## REQUIRED ACTION
The expected result is a verbatim repetition of the lines from the start of the entries through the line containing "politique de confidentialité (176, 2382)", with the pictures removed.

----- RECORD EXCERPTS

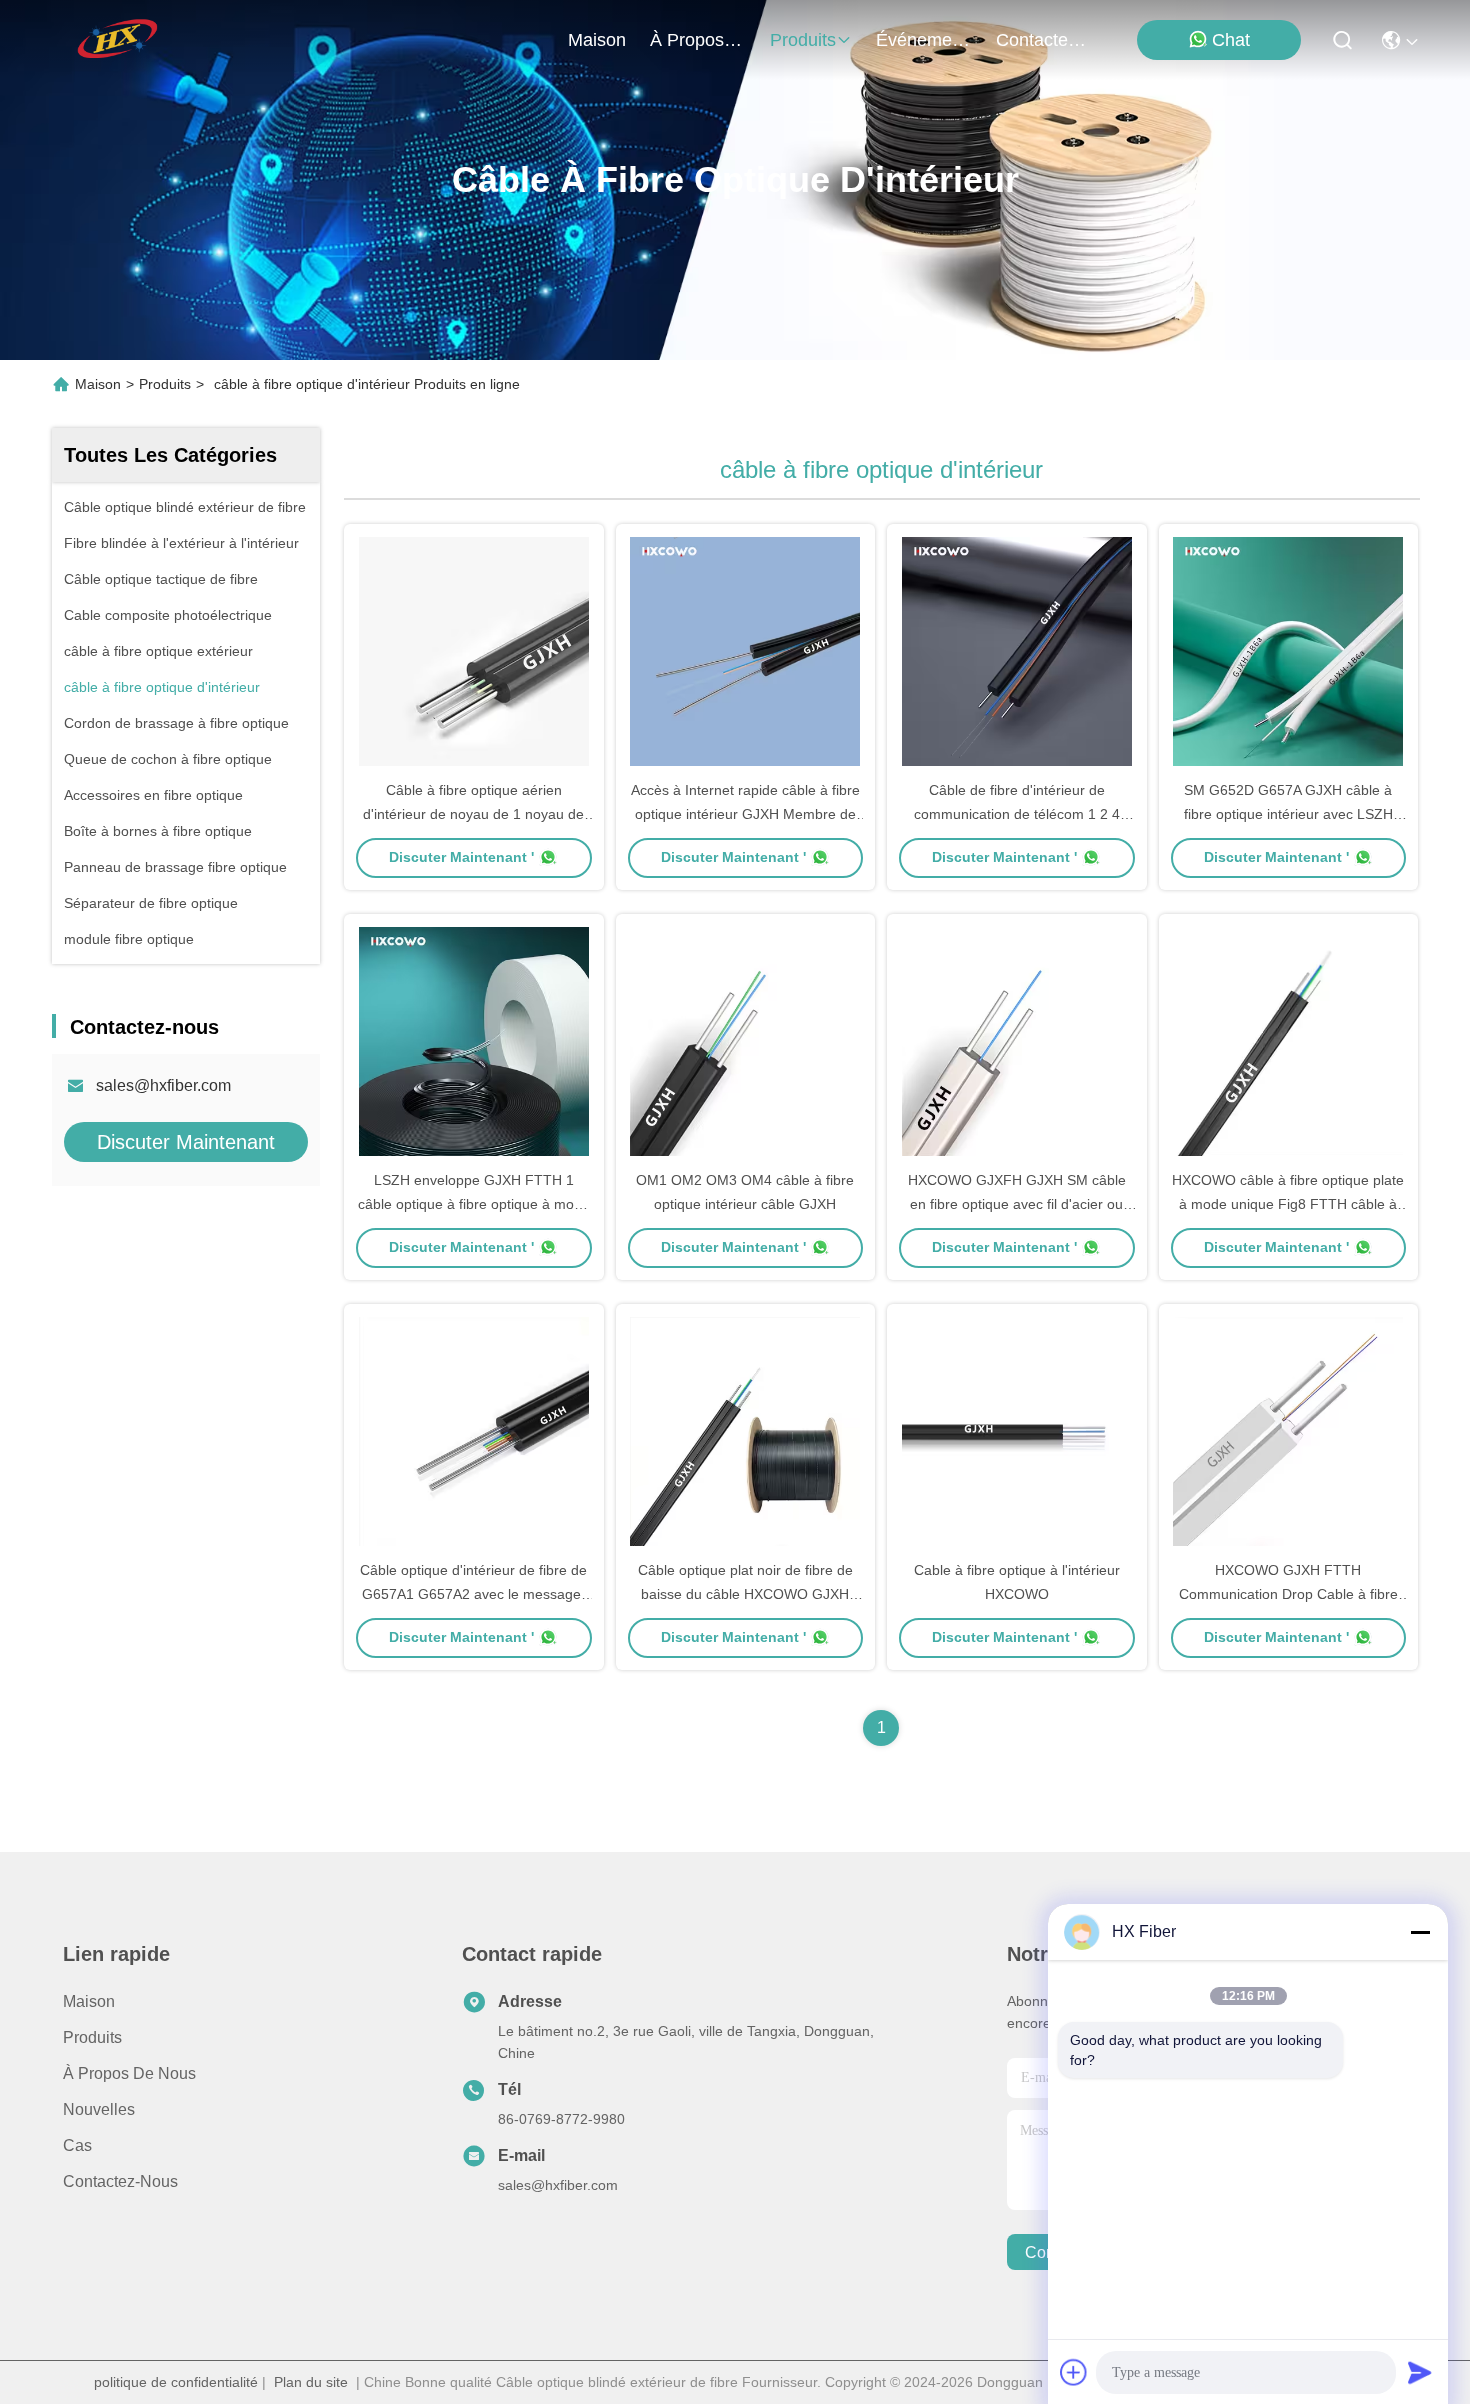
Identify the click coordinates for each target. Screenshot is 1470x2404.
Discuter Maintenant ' (461, 857)
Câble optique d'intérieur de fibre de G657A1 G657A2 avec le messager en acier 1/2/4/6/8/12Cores (473, 1594)
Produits (165, 384)
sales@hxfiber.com (163, 1085)
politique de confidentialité (176, 2382)
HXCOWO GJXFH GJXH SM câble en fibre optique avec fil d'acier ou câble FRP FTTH (1017, 1204)
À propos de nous (698, 40)
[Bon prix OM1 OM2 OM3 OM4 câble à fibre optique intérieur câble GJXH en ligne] (746, 1041)
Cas (77, 2145)
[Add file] (1074, 2372)
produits (803, 40)
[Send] (1420, 2372)
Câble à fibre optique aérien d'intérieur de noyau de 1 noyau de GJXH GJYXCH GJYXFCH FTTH (473, 814)
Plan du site (311, 2382)
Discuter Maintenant (186, 1142)
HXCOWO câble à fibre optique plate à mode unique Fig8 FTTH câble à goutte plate (1288, 1204)
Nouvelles (99, 2109)
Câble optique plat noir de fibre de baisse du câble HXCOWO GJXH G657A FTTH (745, 1594)
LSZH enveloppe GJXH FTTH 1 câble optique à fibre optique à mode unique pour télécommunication (474, 1204)
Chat (1231, 40)
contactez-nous (1044, 40)
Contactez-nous (120, 2181)
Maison (597, 40)
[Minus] (1420, 1932)
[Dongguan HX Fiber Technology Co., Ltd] (119, 40)
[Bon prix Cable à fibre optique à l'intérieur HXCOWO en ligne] (1017, 1431)
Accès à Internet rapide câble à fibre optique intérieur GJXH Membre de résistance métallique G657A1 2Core (745, 814)
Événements (924, 40)
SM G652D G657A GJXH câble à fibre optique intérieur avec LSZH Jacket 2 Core (1288, 814)
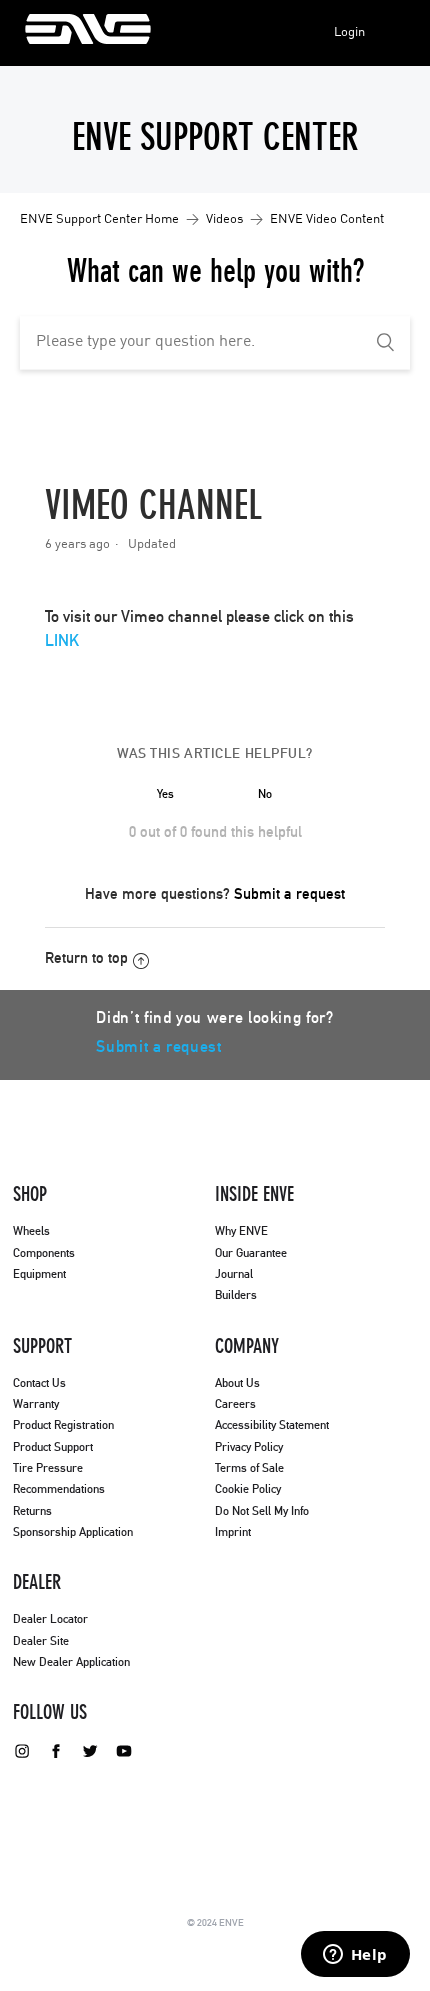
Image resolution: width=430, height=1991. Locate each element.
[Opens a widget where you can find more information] (355, 1956)
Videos (224, 219)
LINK (62, 641)
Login (349, 32)
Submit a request (289, 894)
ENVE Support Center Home (99, 219)
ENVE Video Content (327, 219)
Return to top (86, 958)
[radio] (165, 794)
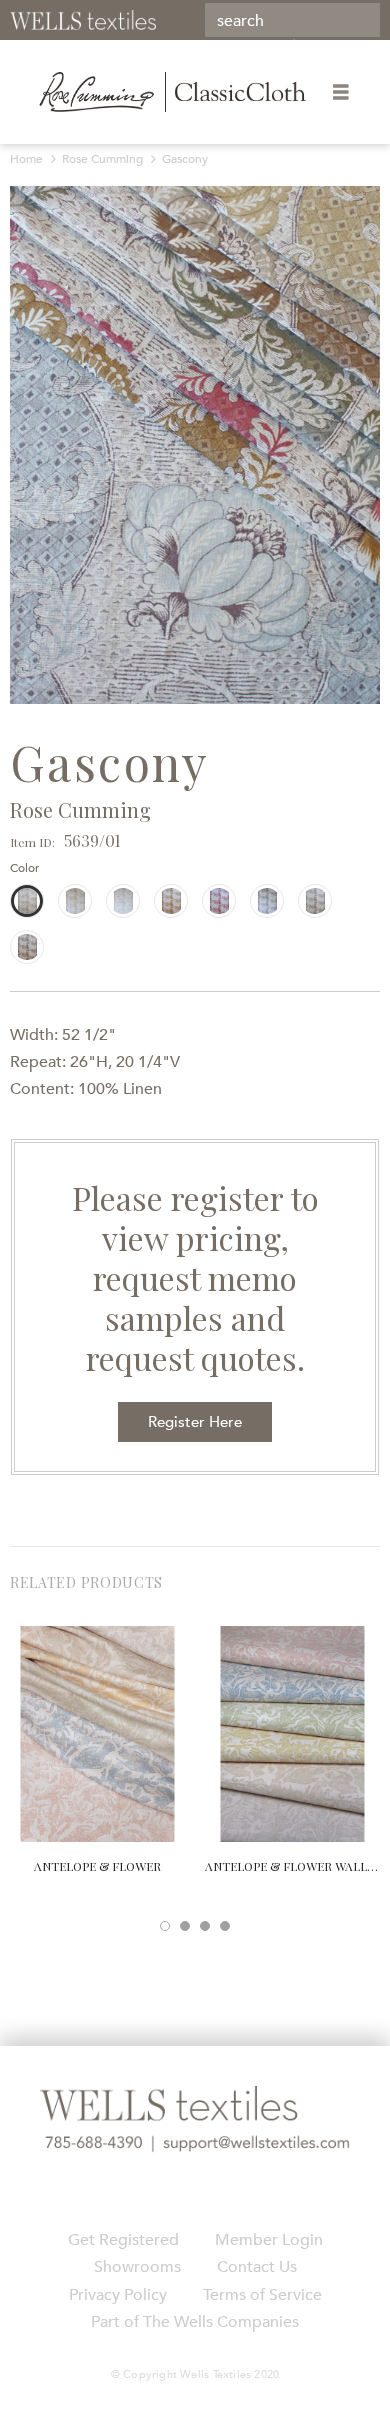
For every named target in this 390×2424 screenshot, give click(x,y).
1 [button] (165, 1926)
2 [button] (185, 1926)
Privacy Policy (118, 2295)
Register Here (195, 1422)
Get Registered (123, 2240)
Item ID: (32, 842)
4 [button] (225, 1926)
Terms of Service (262, 2295)
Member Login (269, 2240)
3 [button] (205, 1926)
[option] (195, 445)
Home (26, 159)
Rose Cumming (102, 159)
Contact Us (257, 2267)
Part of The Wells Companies (195, 2322)
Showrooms (137, 2267)
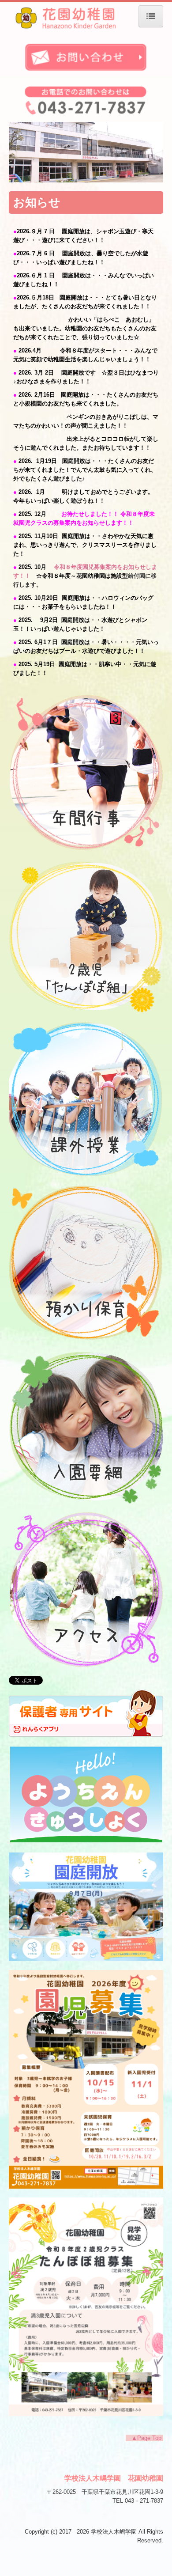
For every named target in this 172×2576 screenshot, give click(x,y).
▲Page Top (144, 2438)
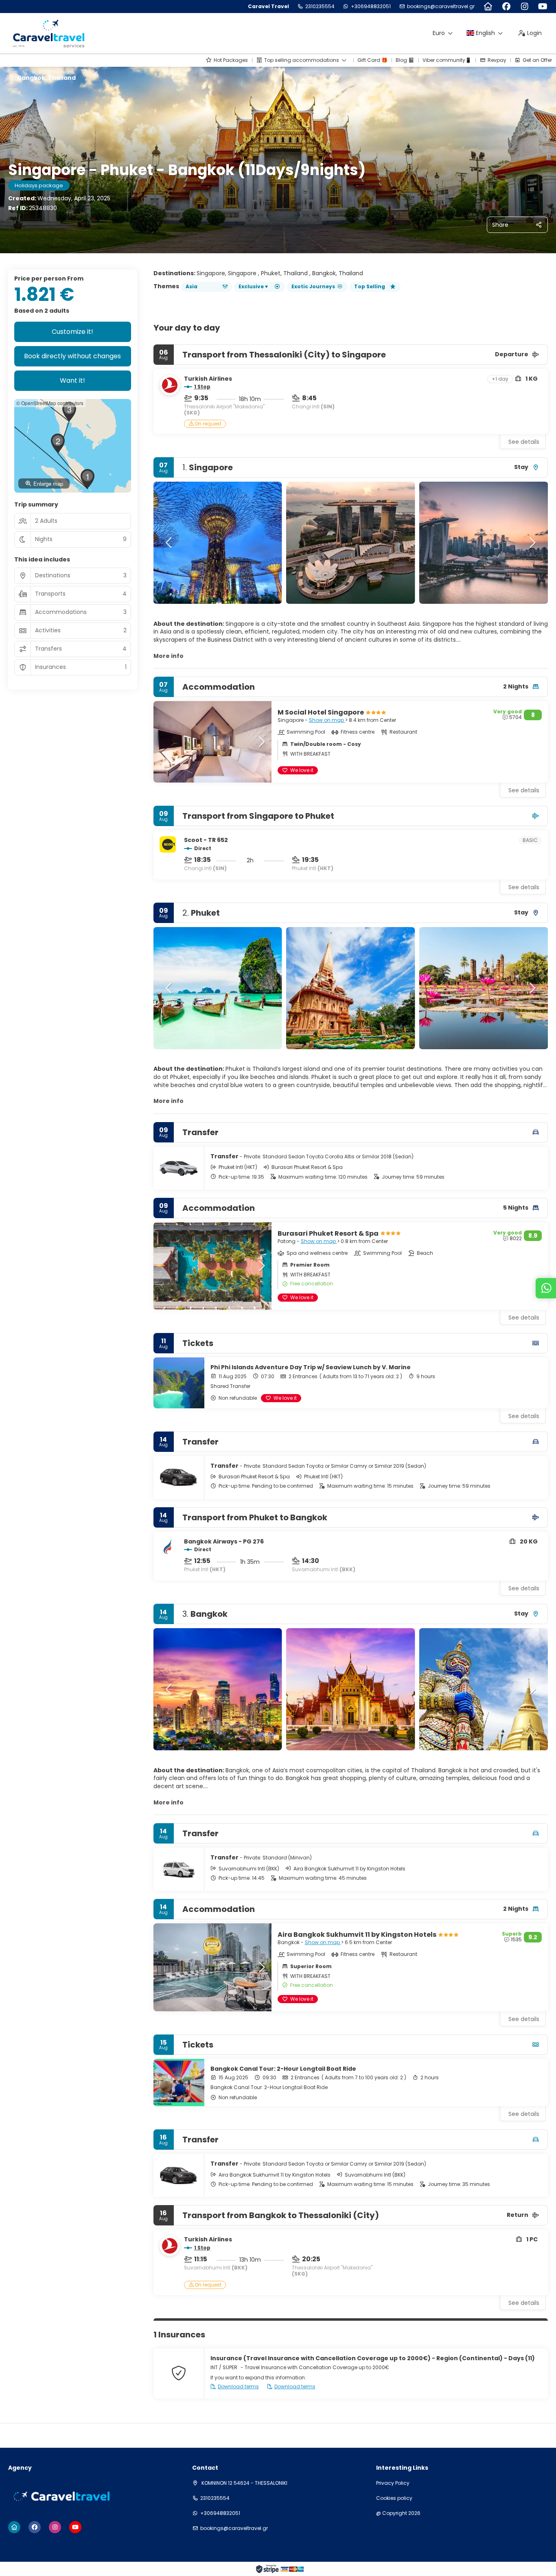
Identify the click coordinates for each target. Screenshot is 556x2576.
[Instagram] (524, 6)
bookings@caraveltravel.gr (441, 6)
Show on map (327, 720)
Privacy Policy (392, 2483)
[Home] (488, 6)
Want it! (72, 380)
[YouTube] (543, 6)
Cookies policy (394, 2498)
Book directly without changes (72, 356)
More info (168, 656)
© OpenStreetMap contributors (49, 402)
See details (523, 442)
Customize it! (72, 331)
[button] (170, 543)
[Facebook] (506, 6)
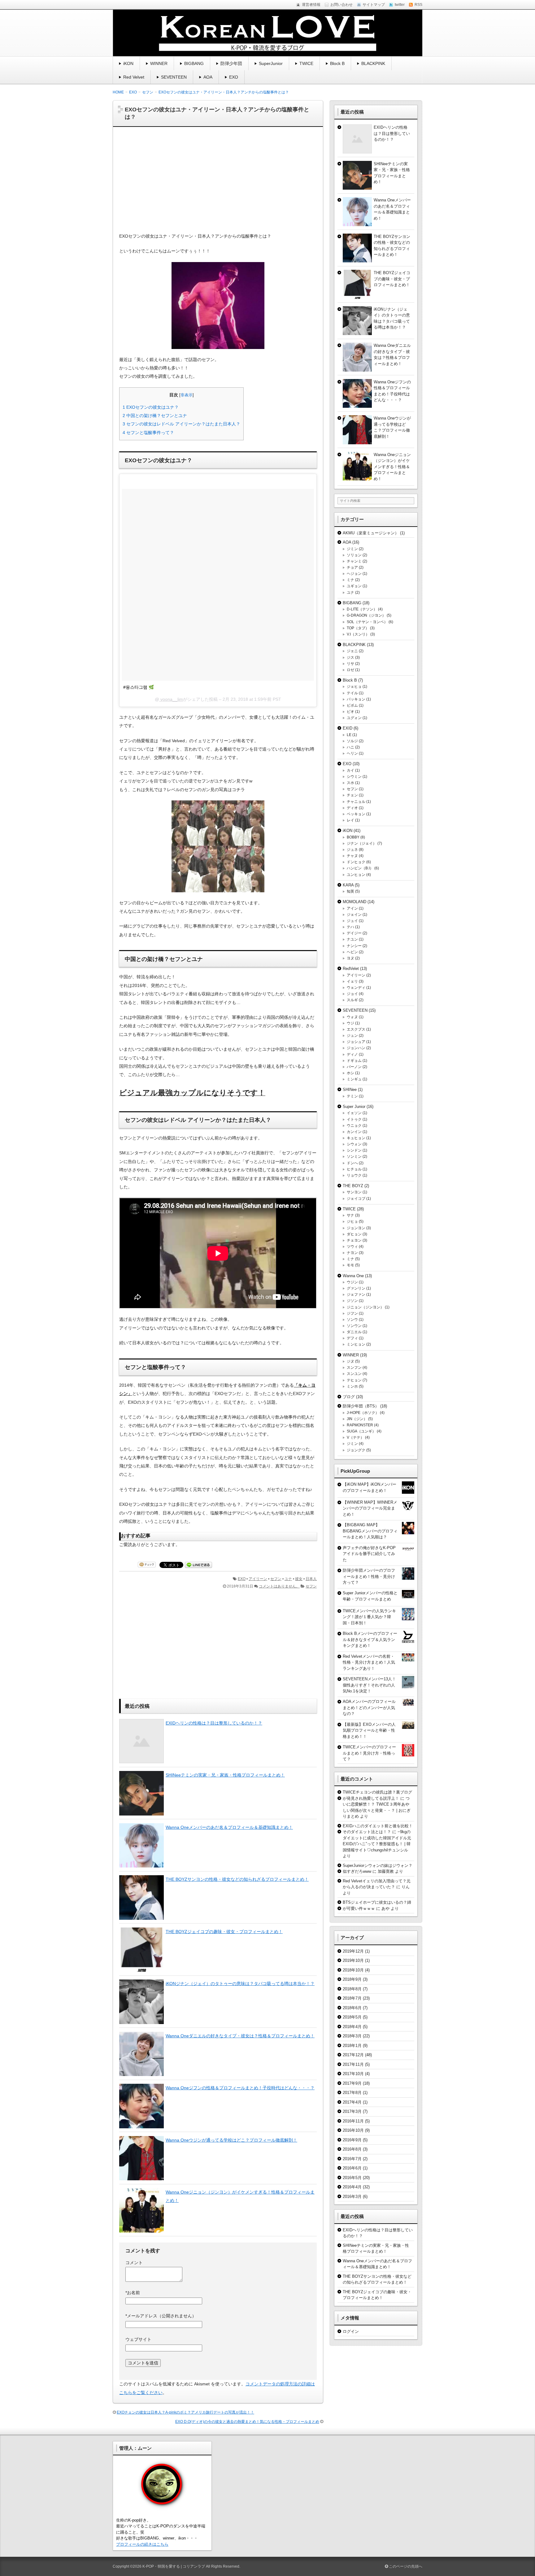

----------

## YOUR RESPONSE
Identify the click coordinates for each target. Screenshot is 1470x2404.
Discuter Maintenant ' (461, 857)
Câble optique d'intérieur de fibre de G657A1 G657A2 avec le messager en acier 1/2/4/6/8/12Cores (473, 1594)
Produits (165, 384)
sales@hxfiber.com (163, 1085)
politique de confidentialité (176, 2382)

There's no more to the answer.